At ‘Gospel House’ for the care of the elderly, Sister Valentina Sakker, 85, looks after her patients. During the conflict, the house was on the front line. Sister Valentina stayed with her charges to defend and protect them.
Those were seven years of hell. Before the war, Homs had a population of 800,000. The city was founded around 2300 BC and was known to the Romans as Emesa. Today, due to the war, it is a broken and deserted city. It had become a symbol of the 2011 revolt against Bashar el Assad, the ‘capital of the revolution’.
Last May, the third largest city in Syria, after four years of unrelenting siege, was completely taken over by Damascus and “freed of all armed opposition”, in the words of the regime after the controlled evacuation of the last district of Al-Waer.
In accordance with the agreement between the two parties, the armed rebels and their families were taken to Idlib – they left the city with covered faces and were allowed to keep light arms for self-defence along with the political opposition – and forces loyal to the president took over the city. The anti-Assad rebels, having lost the ‘martyr city’ of Aleppo, Homs – greatly reduced after the heavy government offensive of 2014 – and almost the whole of Damascus, are now dug in in most of the province around Aleppo along the Turkish border as well as at Idlib and its surroundings.
“To protect them”
From the roof of the Old People’s Home it is possible to see the old part of the city of Homs, all that is left of it: bombed out buildings, destroyed minarets and steeples, rubble and ruins. “I didn’t want to leave these old people alone or abandon my post, Sister Valentina tells us, so when the bombing started I had the old people sit in the middle of the corridor to protect them from projectiles launched from both positions”.
Sister Valentina Sakker, a Lebanese, born in 1931, is the director of the Home for the care of the elderly, founded in the eighties by a Presbyterian priest and today run together by the Sisters of the Sacred heart and the Lutheran churches.
The building now houses about fifty elderly people. “Even during the conflict, the number remained the same”, Sr. Valentina recalls. The religious Sister is small and slim but tenacious and unstoppable. She climbs stairs without a pause for breath, takes a look to see if things are going well in the kitchen and lays the table, all the time chatting with the residents. At 85, not even the war could stop her. Since 2011 she has taken care of, defended and protected the elderly in the home situated on one of the fronts contested by the opposition and the Syrian army, in the city quarter of Bab As Sibaa.
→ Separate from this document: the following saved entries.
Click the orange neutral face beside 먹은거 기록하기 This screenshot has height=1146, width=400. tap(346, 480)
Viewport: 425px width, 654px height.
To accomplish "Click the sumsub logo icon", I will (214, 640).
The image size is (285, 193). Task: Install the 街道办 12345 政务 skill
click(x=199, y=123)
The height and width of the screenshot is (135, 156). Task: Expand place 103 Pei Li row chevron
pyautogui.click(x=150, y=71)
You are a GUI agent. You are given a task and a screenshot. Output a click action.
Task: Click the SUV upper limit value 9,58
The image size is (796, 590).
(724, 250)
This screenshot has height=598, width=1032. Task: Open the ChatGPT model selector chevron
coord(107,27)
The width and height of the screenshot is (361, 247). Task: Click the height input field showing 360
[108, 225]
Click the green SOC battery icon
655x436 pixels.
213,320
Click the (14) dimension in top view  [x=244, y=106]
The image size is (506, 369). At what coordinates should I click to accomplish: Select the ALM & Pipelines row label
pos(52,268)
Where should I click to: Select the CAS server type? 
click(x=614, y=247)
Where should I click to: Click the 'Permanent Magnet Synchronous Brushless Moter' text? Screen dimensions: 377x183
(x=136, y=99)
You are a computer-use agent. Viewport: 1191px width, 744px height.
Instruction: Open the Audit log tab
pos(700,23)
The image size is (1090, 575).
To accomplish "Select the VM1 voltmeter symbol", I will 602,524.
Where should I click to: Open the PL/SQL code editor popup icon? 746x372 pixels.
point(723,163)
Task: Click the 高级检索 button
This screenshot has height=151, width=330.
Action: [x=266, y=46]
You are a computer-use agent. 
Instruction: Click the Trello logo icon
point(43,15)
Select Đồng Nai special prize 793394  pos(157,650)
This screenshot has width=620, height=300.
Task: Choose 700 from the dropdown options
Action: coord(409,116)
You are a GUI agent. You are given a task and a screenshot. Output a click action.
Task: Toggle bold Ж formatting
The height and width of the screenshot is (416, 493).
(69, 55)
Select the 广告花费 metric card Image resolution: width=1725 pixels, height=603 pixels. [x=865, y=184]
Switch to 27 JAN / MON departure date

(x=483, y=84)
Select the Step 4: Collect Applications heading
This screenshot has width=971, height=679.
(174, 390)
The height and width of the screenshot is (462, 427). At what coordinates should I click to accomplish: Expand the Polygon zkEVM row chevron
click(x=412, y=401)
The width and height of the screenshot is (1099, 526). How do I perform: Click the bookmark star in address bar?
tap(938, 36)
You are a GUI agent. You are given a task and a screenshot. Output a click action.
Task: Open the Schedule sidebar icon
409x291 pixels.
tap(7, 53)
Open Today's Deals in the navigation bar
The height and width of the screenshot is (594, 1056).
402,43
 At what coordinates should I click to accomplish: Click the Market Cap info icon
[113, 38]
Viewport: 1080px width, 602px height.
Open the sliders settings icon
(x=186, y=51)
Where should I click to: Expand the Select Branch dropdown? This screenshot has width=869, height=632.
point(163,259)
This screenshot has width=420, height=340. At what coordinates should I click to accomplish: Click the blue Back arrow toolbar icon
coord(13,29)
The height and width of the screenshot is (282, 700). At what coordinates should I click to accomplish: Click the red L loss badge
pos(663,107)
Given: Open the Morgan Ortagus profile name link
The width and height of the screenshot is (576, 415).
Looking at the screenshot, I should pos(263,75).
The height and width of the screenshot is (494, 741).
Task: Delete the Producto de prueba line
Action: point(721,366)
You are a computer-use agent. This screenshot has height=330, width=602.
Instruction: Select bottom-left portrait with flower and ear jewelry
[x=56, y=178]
In February 2012, when everywhere was closed and blocked off, the government army occupied the school next to the Old People’s Home while the streets were ruled by the Free Syrian Army (FSA). A few months later, in May, the conflict between the Syrian regime and the FSA intensified more than ever, involving the Old People’s Home.
Sr. Valentina recalls: “Some militants entered the house and started firing a rocket launcher at the regime positions from a window. The soldiers of the regime began shooting at the house. There were many wounded and one of our Sisters, Sr. Christina, was killed. There was general panic. We succeeded in contacting the commander of the Syrian army and told him clearly that we supported neither side but were just doing our duty of taking care of the poor and the elderly”.
Jasmine buds
We walked down the stairs together and out into the garden. “When I get angry, I come here and my anger passes”, Sr. Valentina tells us as she carefully gathers the white jasmine buds. The garden of the Old People’s Home is an oasis of peace. The scent of roses and orange blossoms fills the air. Just for an instant, the greyness, the dust and the surrounding destruction seem to vanish. “It was formerly a forest but look how marvellous it is now. In the midst of such violence and despair, God continues to make the flowers bloom. You can smell the aroma of the oranges. It is hope that is in flower”.
The Reverend Mofid Karayili, of the Presbyterian church of Homs works alongside Sister Valentina in the Old People’s Home. Together they kept the Home open and prepared a Chapel as a place of prayer for Protestants and Catholics. “We worked side by side, trusting in Providence, the young pastor explained. His gaze again rests on the ever-smiling face of the elderly Sister as she said: “I will stay here as long as they need me. For now I see no reason to leave. On the contrary, I have to make a new beginning”. (L.P.)